文、图 | 夏晨 2020-04-04

一年一度,又一个清明节的早晨。

二零二零年清明节的早晨,渥太华的天阴沉沉的。冬天的残雪还没有化完,亮晶晶的雪层,覆盖着院子里的草坪和花坛。阳台上的雪倒是快化完了,断续露出朱红色的台板。围墙旁那棵硕大的云杉树上,几只漂亮的北美红雀跳跃着,发出清脆的叫声,为这个清冷的日子带来一些生命的活力。

默默地站在厨房的落地窗前,我静静地观赏着这几只红雀的舞蹈,倾听它们的歌声。过了一会儿,红雀们突然四散而去,顷刻间便不知所踪。

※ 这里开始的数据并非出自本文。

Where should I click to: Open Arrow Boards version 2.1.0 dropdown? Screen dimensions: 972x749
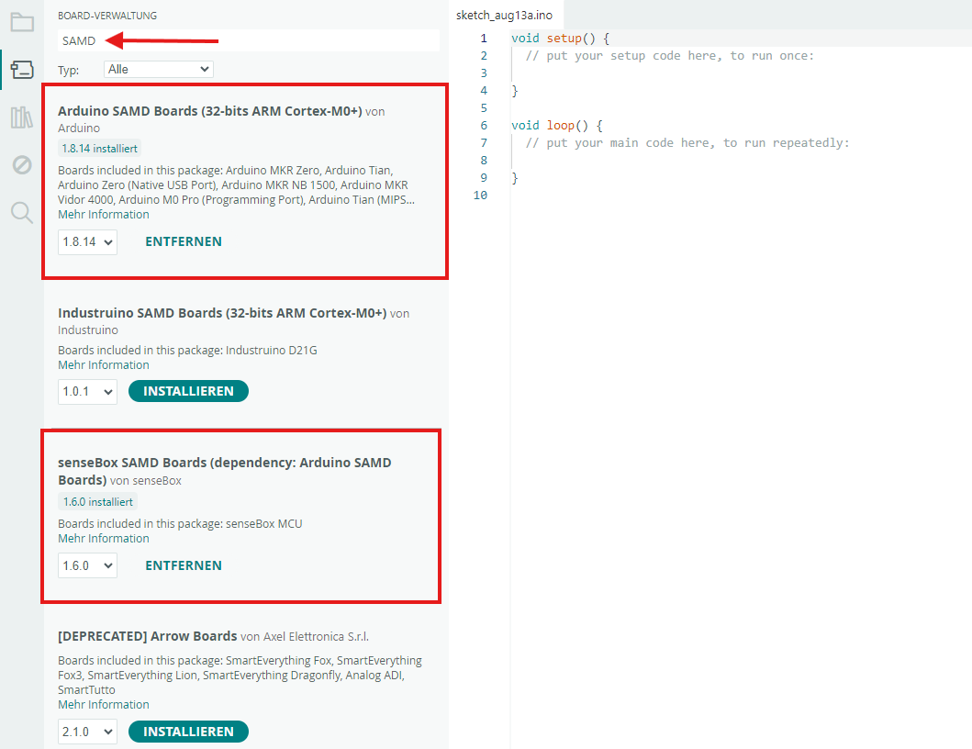coord(87,732)
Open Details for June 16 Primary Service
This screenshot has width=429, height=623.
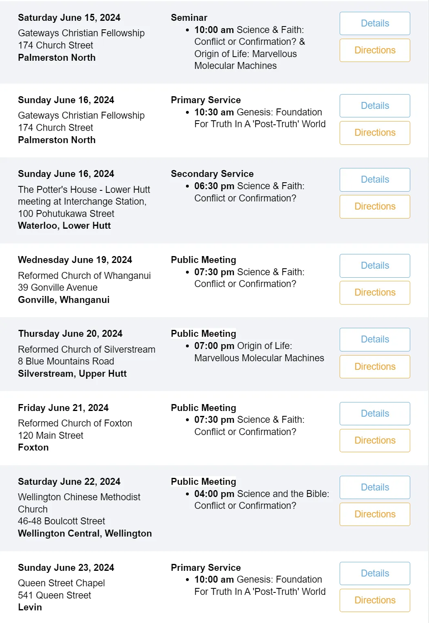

红雀们飞走了,我的思绪也被带往远方,想起四年前清明节的那个早晨。

四年前那个清明节的早晨,老家的天也是阴沉沉的。回老家探亲,给父亲扫墓回来,我开始打扫卫生,清理房间。不经意间,我看见一个鼓鼓囊囊的布袋静静地躺在衣柜底下。布袋是纯棉的。打开布袋,里面装的是父亲当年常用的一副象棋。铺开棋盘,摆上棋子,我望着楚河汉界两旁排列整齐的棋局,仿佛又看见了当年坐在棋桌前的父亲。毕竟有些年月了,棋子上的字有些褪色,有些棋子上有干裂的细纹,汗渍也随处可见。棋子和棋袋,都留下了过往岁月的沧桑遗痕。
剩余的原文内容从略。